If models produce good recommendations by thinking a lot in either English or something similar to English, then there ought to be a translation/summary of that argument which humans can understand. Then, even if we’re giving the models end-to-end feedback, we could give them feedback based on whether humans recognize the argument as good, rather than by testing the recommendation and seeing whether it leads to good results in the real world. (This comment discusses this distinction. Confusingly, this is sometimes referred to as “process-based feedback” as opposed to “outcomes-based feedback”, despite it being slightly different from the concept two bullet points up. )
I think o3 results might involve enough end-to-end training to mostly contradict the hopes of bullet points 1-2. But I’d guess it doesn’t contradict 3-4.
(Another caveat that I didn’t have in the post is that it’s slightly tricker to supervise mediocre serial thinking than mediocre parallel thinking, because you may not be able to evaluate a random step in the middle without loading up on earlier context. But my guess is that you could train AIs to help you with this without adding too much extra risk.)
I suspect there’s a cleaner way to make this argument that doesn’t talk much about the number of “token-equivalents”, but instead contrasts “total FLOP spent on inference” with some combination of:
“FLOP until human-interpretable information bottleneck”. While models still think in English, and doesn’t know how to do steganography, this should be FLOP/forward-pass. But it could be much longer in the future, e.g. if the models get trained to think in non-interpretable ways and just outputs a paper written in English once/week.

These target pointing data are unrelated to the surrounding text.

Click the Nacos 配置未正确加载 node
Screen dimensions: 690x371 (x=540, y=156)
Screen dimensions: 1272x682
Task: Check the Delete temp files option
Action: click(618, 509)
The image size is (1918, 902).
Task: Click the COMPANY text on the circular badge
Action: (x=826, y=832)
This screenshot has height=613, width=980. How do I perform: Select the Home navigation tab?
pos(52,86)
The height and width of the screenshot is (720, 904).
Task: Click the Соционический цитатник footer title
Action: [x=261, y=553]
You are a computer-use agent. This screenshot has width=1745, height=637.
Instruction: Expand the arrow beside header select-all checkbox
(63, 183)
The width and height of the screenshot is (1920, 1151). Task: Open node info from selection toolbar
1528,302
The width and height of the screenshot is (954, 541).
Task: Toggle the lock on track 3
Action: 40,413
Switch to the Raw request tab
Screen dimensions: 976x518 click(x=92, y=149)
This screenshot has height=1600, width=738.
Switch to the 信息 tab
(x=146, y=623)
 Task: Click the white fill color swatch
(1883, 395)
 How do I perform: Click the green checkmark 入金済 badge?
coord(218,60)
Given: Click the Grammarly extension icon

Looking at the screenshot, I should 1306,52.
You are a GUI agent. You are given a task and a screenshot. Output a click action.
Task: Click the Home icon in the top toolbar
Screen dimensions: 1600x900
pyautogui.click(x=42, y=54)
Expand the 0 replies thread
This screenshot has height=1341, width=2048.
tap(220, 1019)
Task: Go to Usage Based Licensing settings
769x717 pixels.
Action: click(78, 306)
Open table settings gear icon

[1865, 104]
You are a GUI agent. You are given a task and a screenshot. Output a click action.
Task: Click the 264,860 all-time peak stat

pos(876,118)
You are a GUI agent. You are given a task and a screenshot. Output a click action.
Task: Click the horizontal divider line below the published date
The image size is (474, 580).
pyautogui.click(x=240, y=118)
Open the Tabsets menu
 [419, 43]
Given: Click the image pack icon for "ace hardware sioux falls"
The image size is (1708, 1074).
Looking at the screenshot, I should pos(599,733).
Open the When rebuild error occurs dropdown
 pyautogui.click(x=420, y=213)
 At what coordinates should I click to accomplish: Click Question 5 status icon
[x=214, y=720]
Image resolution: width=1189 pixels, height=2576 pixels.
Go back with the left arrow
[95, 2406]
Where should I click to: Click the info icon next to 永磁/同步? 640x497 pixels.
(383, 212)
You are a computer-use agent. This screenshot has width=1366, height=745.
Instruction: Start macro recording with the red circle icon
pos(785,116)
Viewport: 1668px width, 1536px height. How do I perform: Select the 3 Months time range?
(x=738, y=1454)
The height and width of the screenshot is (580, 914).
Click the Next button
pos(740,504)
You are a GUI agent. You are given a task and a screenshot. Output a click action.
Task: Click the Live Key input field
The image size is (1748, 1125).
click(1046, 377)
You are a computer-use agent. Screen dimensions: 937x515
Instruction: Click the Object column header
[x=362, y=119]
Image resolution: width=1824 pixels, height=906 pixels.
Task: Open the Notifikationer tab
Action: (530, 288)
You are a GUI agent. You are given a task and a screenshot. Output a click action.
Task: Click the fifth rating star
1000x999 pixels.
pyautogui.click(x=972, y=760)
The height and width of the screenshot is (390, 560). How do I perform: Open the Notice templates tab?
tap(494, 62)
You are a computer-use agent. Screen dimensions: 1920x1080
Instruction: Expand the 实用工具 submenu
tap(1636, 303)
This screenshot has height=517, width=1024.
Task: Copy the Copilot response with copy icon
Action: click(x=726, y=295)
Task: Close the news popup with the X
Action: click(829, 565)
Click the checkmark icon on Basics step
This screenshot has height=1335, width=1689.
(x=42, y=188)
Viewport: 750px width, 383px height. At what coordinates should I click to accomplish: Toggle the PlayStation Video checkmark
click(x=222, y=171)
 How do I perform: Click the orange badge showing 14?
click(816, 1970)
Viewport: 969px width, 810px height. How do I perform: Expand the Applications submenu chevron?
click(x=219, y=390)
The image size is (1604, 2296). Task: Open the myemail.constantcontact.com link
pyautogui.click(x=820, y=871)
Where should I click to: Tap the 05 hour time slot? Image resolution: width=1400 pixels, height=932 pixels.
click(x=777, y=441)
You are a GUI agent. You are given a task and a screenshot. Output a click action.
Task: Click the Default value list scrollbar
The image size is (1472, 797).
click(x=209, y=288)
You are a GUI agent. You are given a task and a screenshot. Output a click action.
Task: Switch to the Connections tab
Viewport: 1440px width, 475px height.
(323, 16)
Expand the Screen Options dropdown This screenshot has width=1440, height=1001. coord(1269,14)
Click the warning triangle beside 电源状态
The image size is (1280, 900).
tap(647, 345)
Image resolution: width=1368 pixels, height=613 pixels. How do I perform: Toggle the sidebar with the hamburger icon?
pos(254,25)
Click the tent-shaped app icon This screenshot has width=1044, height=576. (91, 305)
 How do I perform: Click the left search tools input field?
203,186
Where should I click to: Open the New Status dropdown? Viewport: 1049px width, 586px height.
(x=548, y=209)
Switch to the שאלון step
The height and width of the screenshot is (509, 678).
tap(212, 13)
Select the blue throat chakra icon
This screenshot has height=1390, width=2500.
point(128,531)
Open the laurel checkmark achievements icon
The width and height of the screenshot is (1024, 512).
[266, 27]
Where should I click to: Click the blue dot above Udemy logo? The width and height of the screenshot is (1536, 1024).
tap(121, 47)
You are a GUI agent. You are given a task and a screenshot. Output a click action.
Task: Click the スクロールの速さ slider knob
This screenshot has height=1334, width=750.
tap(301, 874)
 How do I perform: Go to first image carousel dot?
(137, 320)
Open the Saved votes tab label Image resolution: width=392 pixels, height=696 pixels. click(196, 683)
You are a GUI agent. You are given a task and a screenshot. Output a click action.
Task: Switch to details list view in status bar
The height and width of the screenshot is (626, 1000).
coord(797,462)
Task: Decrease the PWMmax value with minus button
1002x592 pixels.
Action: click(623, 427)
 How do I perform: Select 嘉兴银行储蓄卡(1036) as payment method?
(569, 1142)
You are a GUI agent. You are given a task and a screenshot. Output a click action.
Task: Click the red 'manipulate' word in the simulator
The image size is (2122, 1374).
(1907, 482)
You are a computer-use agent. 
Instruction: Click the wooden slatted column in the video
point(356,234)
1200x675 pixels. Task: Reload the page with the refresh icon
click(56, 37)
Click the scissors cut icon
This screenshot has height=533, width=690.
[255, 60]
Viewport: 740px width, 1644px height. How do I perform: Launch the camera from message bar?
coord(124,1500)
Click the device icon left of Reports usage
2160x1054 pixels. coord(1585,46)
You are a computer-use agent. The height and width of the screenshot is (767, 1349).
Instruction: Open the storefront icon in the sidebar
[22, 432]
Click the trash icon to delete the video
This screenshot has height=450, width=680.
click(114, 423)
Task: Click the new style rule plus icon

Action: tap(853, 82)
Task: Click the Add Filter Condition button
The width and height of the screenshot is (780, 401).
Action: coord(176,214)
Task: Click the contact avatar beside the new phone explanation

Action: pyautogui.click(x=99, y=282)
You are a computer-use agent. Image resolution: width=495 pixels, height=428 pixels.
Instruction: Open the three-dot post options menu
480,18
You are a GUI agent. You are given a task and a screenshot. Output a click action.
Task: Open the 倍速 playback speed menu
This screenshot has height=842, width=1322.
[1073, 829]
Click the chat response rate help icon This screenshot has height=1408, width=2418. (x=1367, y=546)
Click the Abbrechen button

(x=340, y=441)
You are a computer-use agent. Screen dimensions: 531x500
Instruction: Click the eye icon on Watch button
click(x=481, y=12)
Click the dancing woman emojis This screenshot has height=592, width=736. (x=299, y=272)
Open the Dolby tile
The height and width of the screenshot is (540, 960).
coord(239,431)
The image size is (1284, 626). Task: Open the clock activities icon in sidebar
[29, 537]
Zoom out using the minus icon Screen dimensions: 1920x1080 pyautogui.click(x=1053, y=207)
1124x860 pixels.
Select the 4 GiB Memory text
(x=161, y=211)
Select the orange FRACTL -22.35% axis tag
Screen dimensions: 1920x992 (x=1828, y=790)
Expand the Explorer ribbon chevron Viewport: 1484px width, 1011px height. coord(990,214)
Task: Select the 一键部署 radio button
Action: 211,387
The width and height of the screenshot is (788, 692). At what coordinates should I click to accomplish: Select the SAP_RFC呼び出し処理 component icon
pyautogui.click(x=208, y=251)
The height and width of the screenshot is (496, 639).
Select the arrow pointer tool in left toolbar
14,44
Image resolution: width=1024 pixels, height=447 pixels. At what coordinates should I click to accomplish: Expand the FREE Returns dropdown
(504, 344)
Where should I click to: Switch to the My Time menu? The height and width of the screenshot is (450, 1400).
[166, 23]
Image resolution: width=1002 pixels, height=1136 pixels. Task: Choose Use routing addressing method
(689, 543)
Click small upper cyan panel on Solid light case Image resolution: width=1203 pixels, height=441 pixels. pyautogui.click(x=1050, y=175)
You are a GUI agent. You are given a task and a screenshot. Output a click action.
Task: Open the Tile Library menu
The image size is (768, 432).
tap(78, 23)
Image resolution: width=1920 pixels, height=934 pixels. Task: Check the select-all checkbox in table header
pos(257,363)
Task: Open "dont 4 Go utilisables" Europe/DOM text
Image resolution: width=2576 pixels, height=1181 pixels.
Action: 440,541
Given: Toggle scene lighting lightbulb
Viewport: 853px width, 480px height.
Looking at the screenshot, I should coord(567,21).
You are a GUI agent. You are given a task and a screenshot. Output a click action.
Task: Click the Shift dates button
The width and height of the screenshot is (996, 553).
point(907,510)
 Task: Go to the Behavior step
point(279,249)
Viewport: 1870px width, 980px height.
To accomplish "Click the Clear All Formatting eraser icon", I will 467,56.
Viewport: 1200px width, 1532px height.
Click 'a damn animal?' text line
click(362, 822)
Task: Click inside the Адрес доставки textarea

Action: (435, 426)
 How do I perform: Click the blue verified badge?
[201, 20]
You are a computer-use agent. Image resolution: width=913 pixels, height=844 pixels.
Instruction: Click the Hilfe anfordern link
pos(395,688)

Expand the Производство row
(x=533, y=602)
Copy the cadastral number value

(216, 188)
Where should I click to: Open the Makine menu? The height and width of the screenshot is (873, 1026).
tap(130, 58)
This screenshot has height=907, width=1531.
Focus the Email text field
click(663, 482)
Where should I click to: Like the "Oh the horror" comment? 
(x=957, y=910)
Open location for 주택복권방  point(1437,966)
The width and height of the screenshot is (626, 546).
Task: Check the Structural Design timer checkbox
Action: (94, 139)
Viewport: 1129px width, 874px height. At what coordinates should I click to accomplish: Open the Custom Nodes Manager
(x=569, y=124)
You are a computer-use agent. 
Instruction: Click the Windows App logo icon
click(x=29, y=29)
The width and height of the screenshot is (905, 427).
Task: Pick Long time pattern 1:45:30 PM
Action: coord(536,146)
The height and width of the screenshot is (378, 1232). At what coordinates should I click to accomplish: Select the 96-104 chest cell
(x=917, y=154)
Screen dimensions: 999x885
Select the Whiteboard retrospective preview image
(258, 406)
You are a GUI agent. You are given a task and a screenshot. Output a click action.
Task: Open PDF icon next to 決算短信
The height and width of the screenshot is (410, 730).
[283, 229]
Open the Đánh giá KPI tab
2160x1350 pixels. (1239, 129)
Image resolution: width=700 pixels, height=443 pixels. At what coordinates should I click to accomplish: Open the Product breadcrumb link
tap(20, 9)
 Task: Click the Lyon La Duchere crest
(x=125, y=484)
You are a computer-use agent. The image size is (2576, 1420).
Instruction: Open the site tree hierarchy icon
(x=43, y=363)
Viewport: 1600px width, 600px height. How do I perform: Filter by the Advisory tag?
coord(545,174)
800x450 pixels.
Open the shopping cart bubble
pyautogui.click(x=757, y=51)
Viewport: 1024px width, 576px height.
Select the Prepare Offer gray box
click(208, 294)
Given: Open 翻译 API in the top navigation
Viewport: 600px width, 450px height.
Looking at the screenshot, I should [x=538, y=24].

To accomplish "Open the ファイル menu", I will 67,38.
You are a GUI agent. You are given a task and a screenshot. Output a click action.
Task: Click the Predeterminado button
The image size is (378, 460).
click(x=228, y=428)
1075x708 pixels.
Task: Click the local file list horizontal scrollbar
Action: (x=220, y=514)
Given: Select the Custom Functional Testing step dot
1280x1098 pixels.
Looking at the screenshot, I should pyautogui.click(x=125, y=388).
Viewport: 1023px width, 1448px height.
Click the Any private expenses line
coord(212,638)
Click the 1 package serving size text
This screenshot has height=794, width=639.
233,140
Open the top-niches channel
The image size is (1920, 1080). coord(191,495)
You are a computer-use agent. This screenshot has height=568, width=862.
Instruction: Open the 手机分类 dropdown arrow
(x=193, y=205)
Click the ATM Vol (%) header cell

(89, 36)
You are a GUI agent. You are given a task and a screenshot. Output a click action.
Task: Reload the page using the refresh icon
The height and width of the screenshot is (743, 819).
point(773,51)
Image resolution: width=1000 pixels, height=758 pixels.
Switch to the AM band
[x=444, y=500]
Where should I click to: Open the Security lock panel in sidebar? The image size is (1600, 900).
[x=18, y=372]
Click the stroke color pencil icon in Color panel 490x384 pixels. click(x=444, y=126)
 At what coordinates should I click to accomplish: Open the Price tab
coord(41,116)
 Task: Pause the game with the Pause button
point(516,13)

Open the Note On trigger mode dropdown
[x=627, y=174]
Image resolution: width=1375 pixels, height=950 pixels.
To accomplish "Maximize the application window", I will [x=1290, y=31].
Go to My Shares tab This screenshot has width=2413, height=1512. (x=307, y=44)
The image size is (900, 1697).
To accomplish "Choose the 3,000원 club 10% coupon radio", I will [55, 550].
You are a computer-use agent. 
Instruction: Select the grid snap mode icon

“FLOP until feedback” — how many FLOP of compute does the model do before it outputs an answer and gets feedback on it?
Models will probably be trained on a mixture of different regimes here. E.g.: “FLOP until feedback” being proportional to model size during pre-training (because it gets feedback after each token) and then also being proportional to chain-of-thought length during post-training.
So if you want to collapse it to one metric, you’d want to somehow weight by number of data-points and sample efficiency for each type of training.
“FLOP until outcome-based feedback” — same as above, except only counting outcome-based feedback rather than process-based feedback, in the sense discussed in this comment.
Having higher “FLOP until X” (for each of the X in the 3 bullet points) seems to increase danger. While increasing “total FLOP spent on inference” seems to have a much better ratio of increased usefulness : increased danger.
In this framing, I think:
Based on what we saw of o1′s chain-of-thoughts, I’d guess it hasn’t changed “FLOP until human-interpretable information bottleneck”, but I’m not sure about that.
It seems plausible that o1/o3 uses RL, and that the models think for much longer before getting feedback. This would increase “FLOP until feedback”.
Not sure what type of feedback they use. I’d guess that the most outcome-based thing they do is “executing code and seeing whether it passes test”.
It’s possible that “many mediocre or specialized AIs” is, in practice, a bad summary of the regime with strong inference scaling. Maybe people’s associations with “lots of mediocre thinking” ends up being misleading.